У Юли и Саши имелась игра, которая нравилась обоим. Они выдумывали и рисовали истории. Мать говорила:
– Кто? (или что?)
Сын сочинял персонаж, а мать быстро его зарисовывала и задавала следующий вопрос:
– Где?
Сын называл место. И так – вопрос-ответ – вырисовывалось приключение.
Саше очень нравилось фантазировать. Бывало, воображение рождало неведомых существ в неведомом мире, бывало, что они с матерью оказывались среди героев прочитанных книг, но чаще счастливо жили вдвоём в далёком городе, например, в Париже, или где-нибудь возле моря. Мальчик потом раскрашивал получившиеся картинки.
Однажды к ним присоединился отец, и они втроём придумали сказку про музыкальные инструменты. Юля в тот момент была невероятно счастлива: они вместе мирно занимались одним делом, без споров, нравоучений и поучений.
Саша сидел на коленях у Ромы, посматривал на него снизу вверх, с нетерпением ожидая очередной выдумки отца, и глазёнки сына блестели от интереса.
Позже они отредактировали сказку, подправили и подписали иллюстрации. Получилась самодельная книжка, которую Саша очень любил рассматривать, слушать, потом выучил наизусть, и «читал» сам.

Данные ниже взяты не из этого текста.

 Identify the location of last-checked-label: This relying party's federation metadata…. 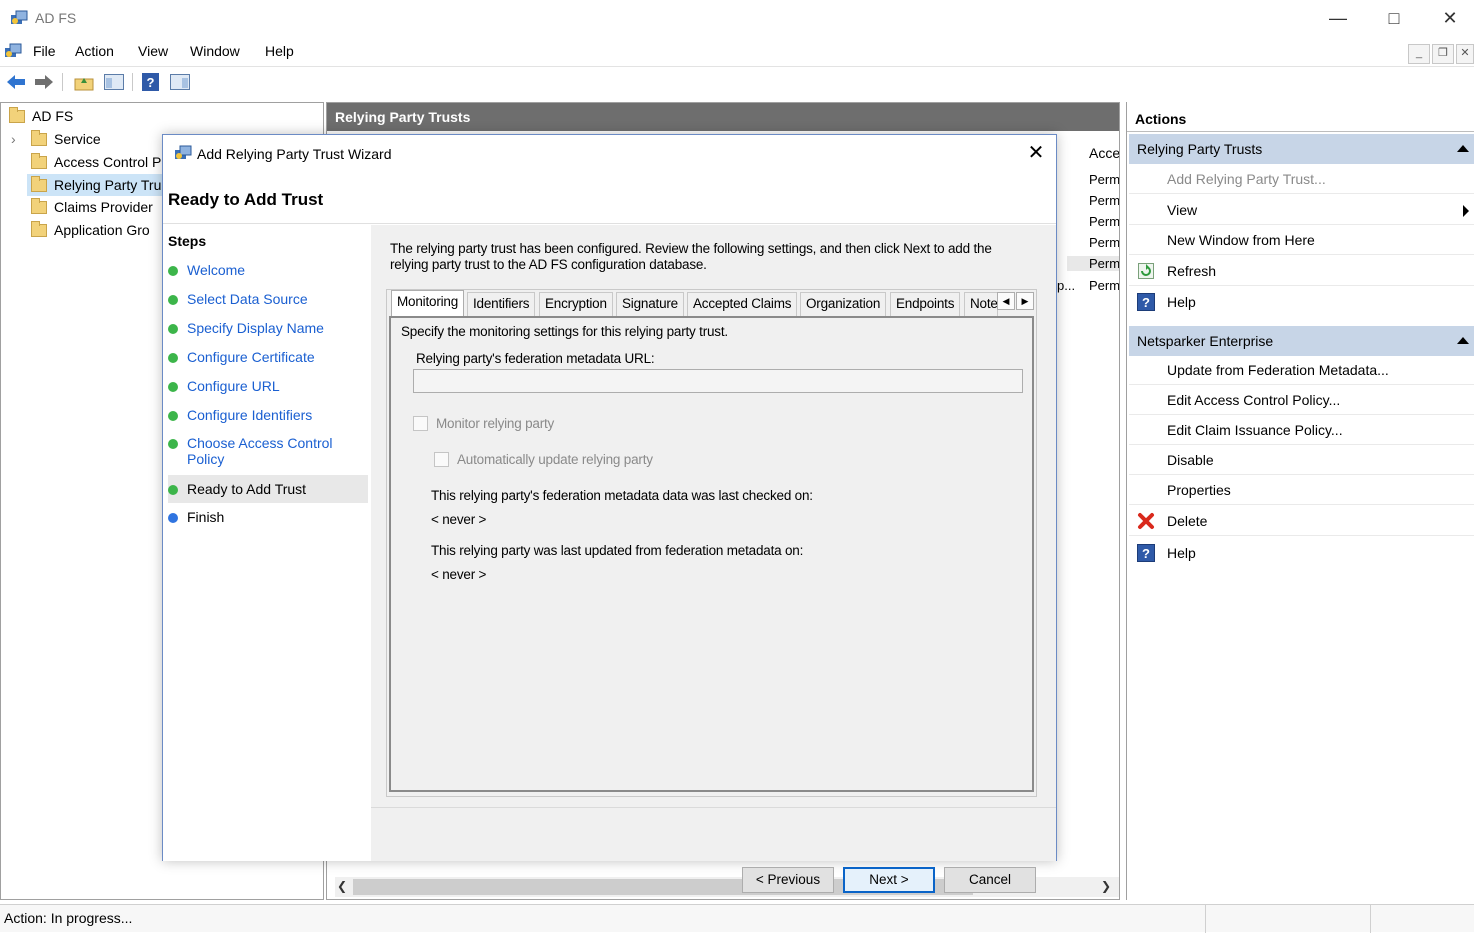
(622, 496).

Мальчик рос развитым, умненьким. К шести годам хорошо складывал и вычитал двузначные числа, бегло читал, увлекательно и грамотно рассказывал. У него появилась потребность в общении со сверстниками. Он попросил у родителей отдать его в детский сад.
Рома смеялся:
– Саша, какой тебе детский сад. Что ты там делать будешь?

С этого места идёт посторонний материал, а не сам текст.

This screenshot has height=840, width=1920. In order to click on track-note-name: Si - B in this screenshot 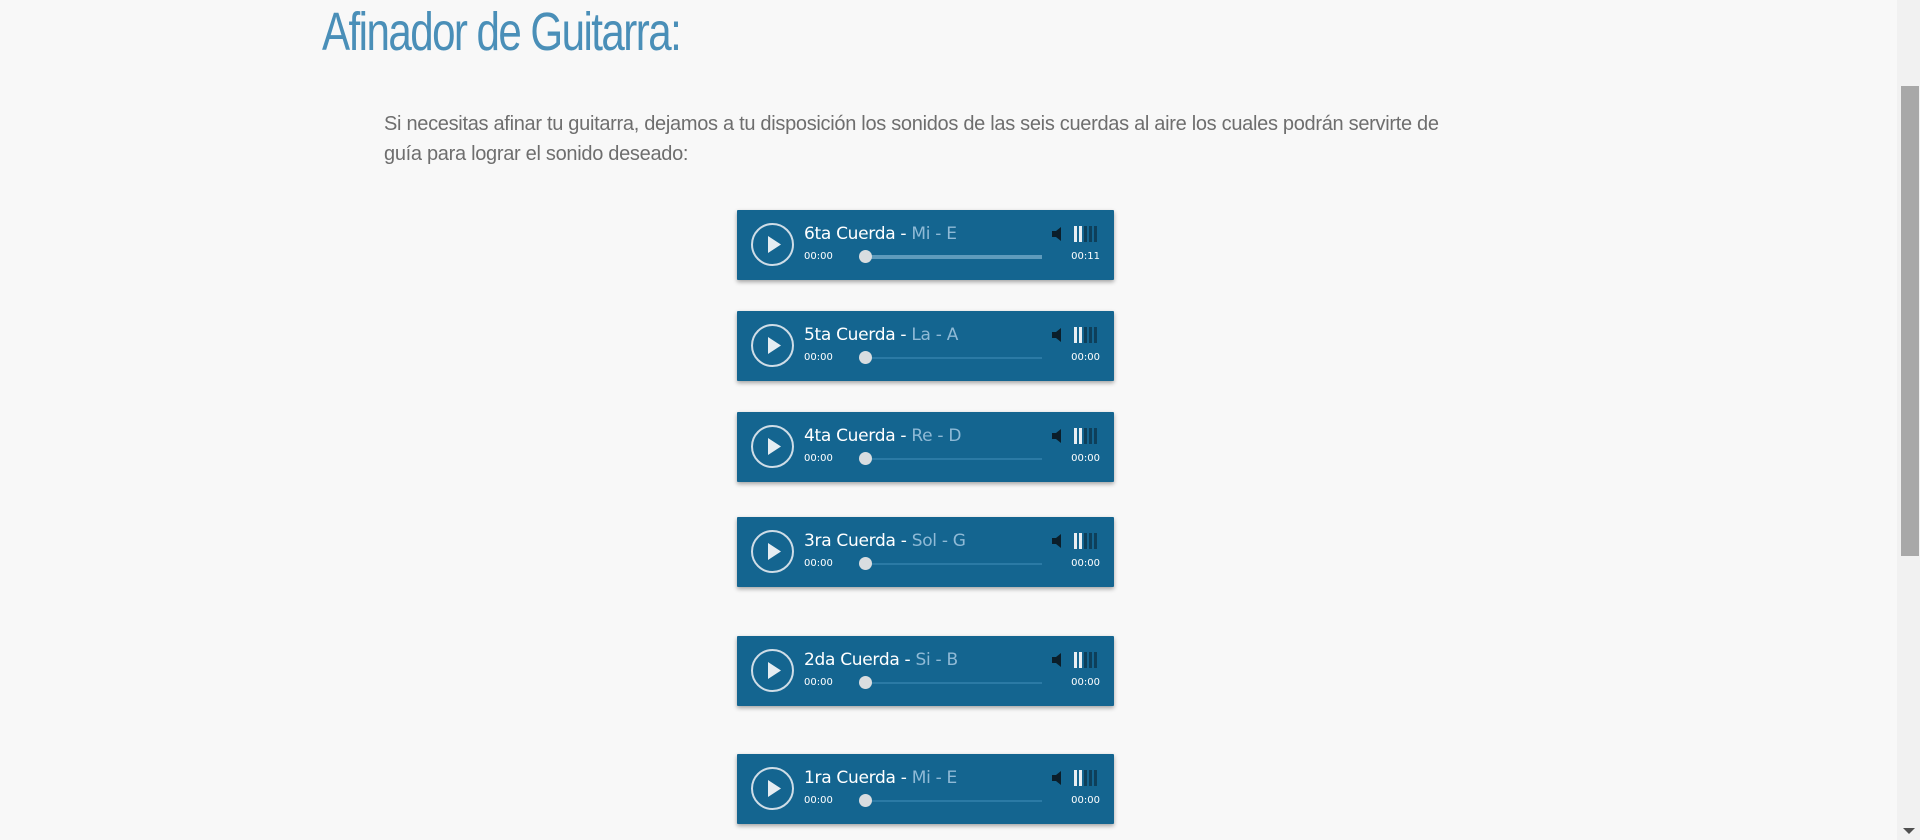, I will do `click(937, 660)`.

– Играть с детьми, – честно ответил мальчик.
– Ты уже перерос тех детей по своему развитию. Пойдём лучше в школу.
Саше было всё равно – куда, лишь бы в коллектив сверстников, и он согласился.

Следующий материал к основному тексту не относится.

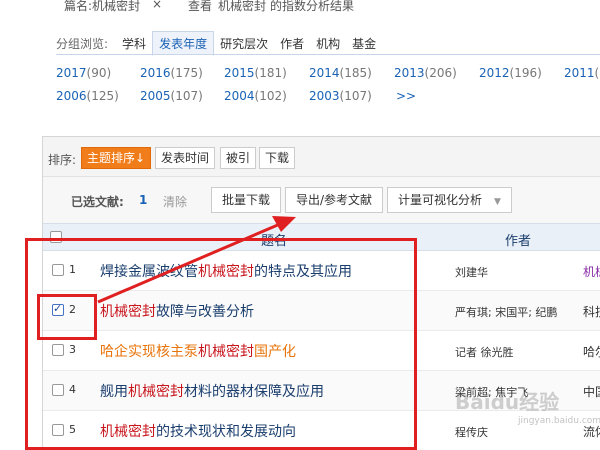  Describe the element at coordinates (518, 240) in the screenshot. I see `col-author-header: 作者` at that location.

Сначала его не хотели принимать в школу. Роман Васильевич спорил с администрацией, настаивал, грозил.
– Вот ты посмотри, – негодовал он дома, – им всё равно, что ребёнок умный, развитый и знает больше, чем их пятиклассники. Им главное – возраст. «Не созревшая для школы психика», – передразнил он, – а они проверили эту психику?
Рома добился своего. Психику проверили. И ребёнка зачислили в первый класс.
Но тут на семью обрушилось новое испытание. В начале учебного года часть Роминой нагрузки передали другому преподавателю.
– Ну, конечно, – язвил Роман Васильевич, – куда уж мне с моим-то опытом со студентами работать! Устарел! Надо молодых продвигать, тем более что эти молодые с проректором на короткой ноге.
А в октябре Рому уволили, точнее попросили написать «по собственному». Сказали, что много жалоб от студентов: не объективен, не адекватен в требованиях, агрессивен.
Супруг не работал уже третий месяц.
Это было бедствие для семьи. Роман замкнулся в себе, мог часами лежать на диване отвернувшись, не отвечать ни жене, ни сыну, а когда вдруг его прорывало на разговор, то разговора-то и не получалось: яростная брань и гневные обвинения доставались бедолагам, оказавшимся в поле зрения.
На Юленьку смотрел со злобой, как будто она была виновата во всём. Весь её вид раздражал его: впалые щёки, выпирающие скулы, провалившиеся глаза с тёмными кругами под ними, бесцветные, плотно сжатые, тонкие губы, неухоженные руки.
Но большее бешенство вызывал взгляд супруги: испуганный и беспокойный. Так и хотелось встряхнуть её, чтобы изменила затравленное выражение на лице. Ему и так плохо, а она вместо того, чтобы поддержать, в ещё большее уныние вгоняет. Разве он виноват, что так получилось? Конечно, жила эти годы на всём готовом, не работала, теперь может поймёт, каково ему было семью кормить.
Оставшиеся деньги Юля экономила, как могла. И без того скромный рацион ограничился макаронами и картошкой. Она старалась накормить сына и мужа, а для себя решила, что если недельку-другую поголодает, то это только на пользу будет.